As if they were darkened ships off-loading contraband at sea, detectives Émile Cinq-Mars and Henri Casgrain transferred cases now and then. The lack of overlap on shift changes made it difficult to grab a case when ready for bed – often the situation for Casgrain – or hungry for a meal at a long dayshift’s end – a typical circumstance for Cinq-Mars. Crooks rarely timed their operations to suit their pursuers.
Casgrain was a bald-headed man with a full brush mustache and an elongated visage. His cheeks were concave. He matched Cinq-Mars in height – north of six feet – except that a severe slope to his shoulders and a stooped posture left the impression that he was shorter. Cinq-Mars wondered if he’d fractured a vertebra or sustained a neck injury, but the stoop was congenital. While the posture made him appear dopey, Cinq-Mars knew his colleague to be both wickedly smart and convivial. As importantly, he was a man of character. He coached hockey teams in winter, baseball in summer. In contrast to their dad’s impairment, his three boys were enthusiastic athletes. Cinq-Mars was inclined to trust cops who were community guys and family-oriented that way, and he trusted Casgrain.
Lately, the attitude struck him as ironic, as he himself was not community-oriented, had no progeny, and was bereft of feminine companionship.
Cinq-Mars never shook hands with cops on the job, it wasn’t done, but Detective Henri Casgrain was the exception. Their handshake conveyed mutual respect. Both men messed with the bad guys yet stayed clean. As well, neither admired the day-to-day drudgery contributed by their peers, even when diligent. They preferred to stab routine with inspiration.
‘Another rung up the ladder, Émile. Hope your feet are on the ground.’
‘My head sleeps on one cloud. I put my feet up on another.’
‘I bet. Congratulations, bud.’
Casgrain was one man he could expect to be sincere.
‘Thanks, Henri. You’re next.’
‘In a pig’s eye. Anyway, happy where I am.’
‘What do we have here?’
‘I was hoping to keep this one. Boss says no. Time and money, Émile, the two things we’re lacking on the midnight shift. Why is our budget constantly imploding?’
‘Somebody has sticky fingers, maybe.’
‘Hate to think.’
‘A break-in? More than one, I was told.’
‘We can walk through the janitor’s apartment. I want you to see this from the back lane.’
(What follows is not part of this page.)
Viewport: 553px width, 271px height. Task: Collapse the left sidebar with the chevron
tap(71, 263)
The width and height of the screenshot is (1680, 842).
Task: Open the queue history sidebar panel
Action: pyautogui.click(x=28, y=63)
They faced a building five stories high, tall for the area. No route existed to get to the rear that did not require walking to either end of the block, as no gap existed between apartment buildings, duplexes and triplexes lining the street. They were stuck in the middle. Casgrain had more or less claimed the janitor’s basement quarters for his operations and guided Cinq-Mars through to the rear. The late arrival took an interest in what he observed, in what was out of whack. Back outside again, he moved onto the lane to gain a broader vantage.
Casgrain tested him. ‘What do you see?’
Exterior back stairs connected each floor. They served as fire escapes and gave access to the lane. Children played there, and folks washed their cars or changed the oil on their sedans. Men leaned over carburetors, contemplating the universe. Smaller buildings sported gardens and kiddies’ sandboxes, and often a few vines for making dreadful wine in the fall. Stairs that served the upper floors of duplexes were wooden and straight: kids loved sliding down the bannisters. Steel stairs spiraled between floors of the apartment buildings. On each metal-grate balcony, wooden storage huts, notorious as firetraps, cluttered the panorama.
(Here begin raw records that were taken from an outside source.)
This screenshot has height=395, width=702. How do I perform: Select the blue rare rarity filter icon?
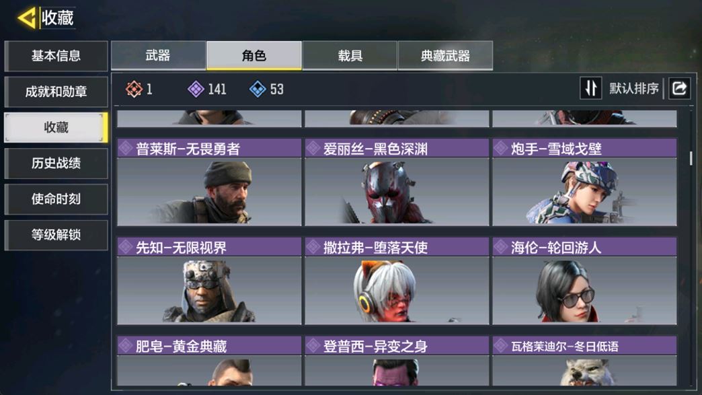click(x=258, y=89)
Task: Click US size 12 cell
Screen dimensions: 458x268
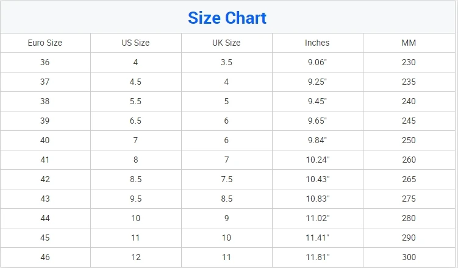Action: click(135, 257)
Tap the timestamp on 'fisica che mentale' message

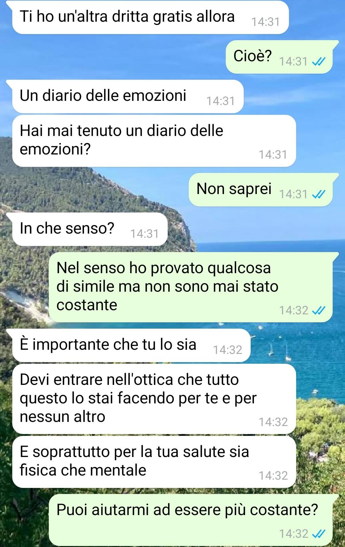click(x=273, y=476)
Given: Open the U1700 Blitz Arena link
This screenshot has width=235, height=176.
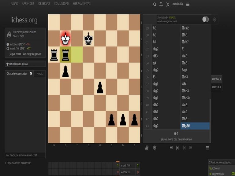Looking at the screenshot, I should click(21, 64).
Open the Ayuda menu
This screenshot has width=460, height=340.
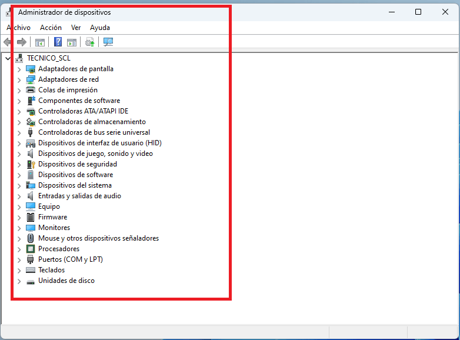click(100, 28)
‘From a distance, not much,’ Cinq-Mars concluded. ‘Except …’
‘You noticed.’
‘Hard to see in this light. Circles of glass, cut out from the windows in each door.’
‘Mode of entry. Seventeen times.’
‘Seventeen! Whoa. Somebody was busy.’
‘The storage sheds? Eleven broken into. The locks snipped.’
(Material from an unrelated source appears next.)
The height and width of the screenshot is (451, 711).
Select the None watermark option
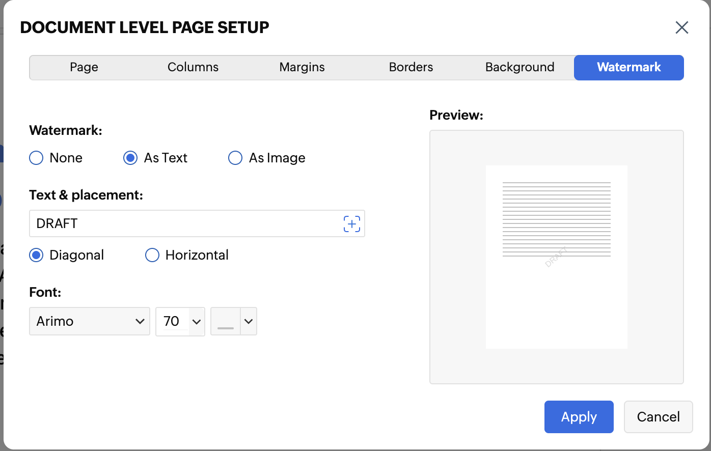point(36,158)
The newly-minted Sergeant-Detective crossed his arms over his chest and grunted. In the grand scheme of things, this was not a major heist – these were impoverished people – but the ambition behind the caper impressed him. A good one to catch first thing. ‘What else you got?’
‘A truckload of crazies. They’re all yours, Émile. I’m jumping off here.’
Easy to interpret his going-away smile as a warning.
He was learning what Casgrain meant by ‘crazies.’ As if the circus pitched a tent. He tried not to deploy obvious mnemonics, but as he went along, he needed to keep the many victims straight. Serge the Spitter, who sent gobs over the back railing like artillery fire. Florence the Hen, who literally kept her eggs in a basket and offered Cinq-Mars a pair. ‘Hard-boiled.’ She added, ‘Are you hard-boiled, Mr Policeman?’ Chloë the Carrot Stick. Skinny as a sapling and equally shy. She wasn’t a redhead, but her dress was orange. Youssef the Bombardier. Shirt off, big-bellied and wearing shorts, he’d caterwaul to anyone on the lane in a voice capable of drowning out the Blitz. He’d awakened the block to the robberies that morning. Constantly bellowing, he had nothing meaningful to impart.
Many had been robbed. In each instance, the thief removed a circle of glass from the back-door window, put it to one side to not be tromped upon, and reached through the hole to twist open a pathetic lock. On first impression, the busy crook went no further than the kitchens of each apartment. Pressed for time, he had little interest in waking the residents.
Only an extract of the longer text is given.